Task instructions: Can you rewrite the data items below, substituting "Screen size" for every "Screen dimensions" and leaving everything else unchanged?

Data items:

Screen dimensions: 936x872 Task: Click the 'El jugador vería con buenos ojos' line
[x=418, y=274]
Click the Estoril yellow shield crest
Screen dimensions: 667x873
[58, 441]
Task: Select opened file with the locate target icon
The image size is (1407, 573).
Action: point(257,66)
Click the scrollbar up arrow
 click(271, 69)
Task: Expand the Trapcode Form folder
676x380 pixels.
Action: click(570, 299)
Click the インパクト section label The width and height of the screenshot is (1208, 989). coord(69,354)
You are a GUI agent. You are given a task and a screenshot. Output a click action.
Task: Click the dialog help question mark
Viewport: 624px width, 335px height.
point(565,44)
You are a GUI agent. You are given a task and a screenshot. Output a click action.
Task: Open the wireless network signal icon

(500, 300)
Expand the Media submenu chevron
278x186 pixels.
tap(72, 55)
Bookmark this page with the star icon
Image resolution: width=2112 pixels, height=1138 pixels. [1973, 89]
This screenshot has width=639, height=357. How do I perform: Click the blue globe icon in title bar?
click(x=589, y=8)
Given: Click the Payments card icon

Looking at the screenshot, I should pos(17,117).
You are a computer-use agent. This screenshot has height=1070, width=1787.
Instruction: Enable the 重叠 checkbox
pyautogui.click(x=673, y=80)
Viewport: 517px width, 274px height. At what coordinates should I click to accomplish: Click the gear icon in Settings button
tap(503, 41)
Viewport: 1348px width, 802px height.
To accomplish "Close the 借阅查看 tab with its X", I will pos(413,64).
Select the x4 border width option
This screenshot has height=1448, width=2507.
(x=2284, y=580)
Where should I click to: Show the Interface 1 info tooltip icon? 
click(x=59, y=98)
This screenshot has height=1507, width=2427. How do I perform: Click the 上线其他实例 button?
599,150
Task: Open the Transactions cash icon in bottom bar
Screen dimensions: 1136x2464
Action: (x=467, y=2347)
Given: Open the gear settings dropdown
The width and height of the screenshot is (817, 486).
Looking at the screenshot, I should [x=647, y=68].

Problem solution:
Screen size: 936x872 Task: Click the 'El jugador vería con buenos ojos' line
[x=418, y=274]
Click the Estoril yellow shield crest
Screen size: 667x873
[58, 441]
Task: Select opened file with the locate target icon
The image size is (1407, 573).
Action: point(257,66)
Click the scrollbar up arrow
 click(271, 69)
Task: Expand the Trapcode Form folder
676x380 pixels.
Action: click(570, 299)
Click the インパクト section label The width and height of the screenshot is (1208, 989). coord(69,354)
You are a GUI agent. You are given a task and a screenshot. Output a click action.
Task: Click the dialog help question mark
Viewport: 624px width, 335px height.
point(565,44)
You are a GUI agent. You are given a task and a screenshot. Output a click action.
Task: Open the wireless network signal icon

(500, 300)
Expand the Media submenu chevron
278x186 pixels.
tap(72, 55)
Bookmark this page with the star icon
Image resolution: width=2112 pixels, height=1138 pixels. [1973, 89]
This screenshot has width=639, height=357. How do I perform: Click the blue globe icon in title bar?
click(x=589, y=8)
Given: Click the Payments card icon

Looking at the screenshot, I should pos(17,117).
You are a computer-use agent. This screenshot has height=1070, width=1787.
Instruction: Enable the 重叠 checkbox
pyautogui.click(x=673, y=80)
Viewport: 517px width, 274px height. At what coordinates should I click to accomplish: Click the gear icon in Settings button
tap(503, 41)
Viewport: 1348px width, 802px height.
To accomplish "Close the 借阅查看 tab with its X", I will pos(413,64).
Select the x4 border width option
This screenshot has height=1448, width=2507.
(x=2284, y=580)
Where should I click to: Show the Interface 1 info tooltip icon? 
click(x=59, y=98)
This screenshot has height=1507, width=2427. How do I perform: Click the 上线其他实例 button?
599,150
Task: Open the Transactions cash icon in bottom bar
Screen size: 1136x2464
Action: (x=467, y=2347)
Given: Open the gear settings dropdown
The width and height of the screenshot is (817, 486).
Looking at the screenshot, I should [x=647, y=68].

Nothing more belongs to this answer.